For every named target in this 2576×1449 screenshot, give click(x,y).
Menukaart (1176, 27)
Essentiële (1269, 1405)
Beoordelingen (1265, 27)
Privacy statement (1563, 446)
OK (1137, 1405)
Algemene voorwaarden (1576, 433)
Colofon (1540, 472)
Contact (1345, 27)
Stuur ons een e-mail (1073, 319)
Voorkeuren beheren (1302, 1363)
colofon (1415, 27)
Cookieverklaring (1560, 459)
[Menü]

What needs to be done: Retype every record exactly, omitting nothing.

Reply:
For every named target in this 2576×1449 screenshot, give click(x,y).
Menukaart (1176, 27)
Essentiële (1269, 1405)
Beoordelingen (1265, 27)
Privacy statement (1563, 446)
OK (1137, 1405)
Algemene voorwaarden (1576, 433)
Colofon (1540, 472)
Contact (1345, 27)
Stuur ons een e-mail (1073, 319)
Voorkeuren beheren (1302, 1363)
colofon (1415, 27)
Cookieverklaring (1560, 459)
[Menü]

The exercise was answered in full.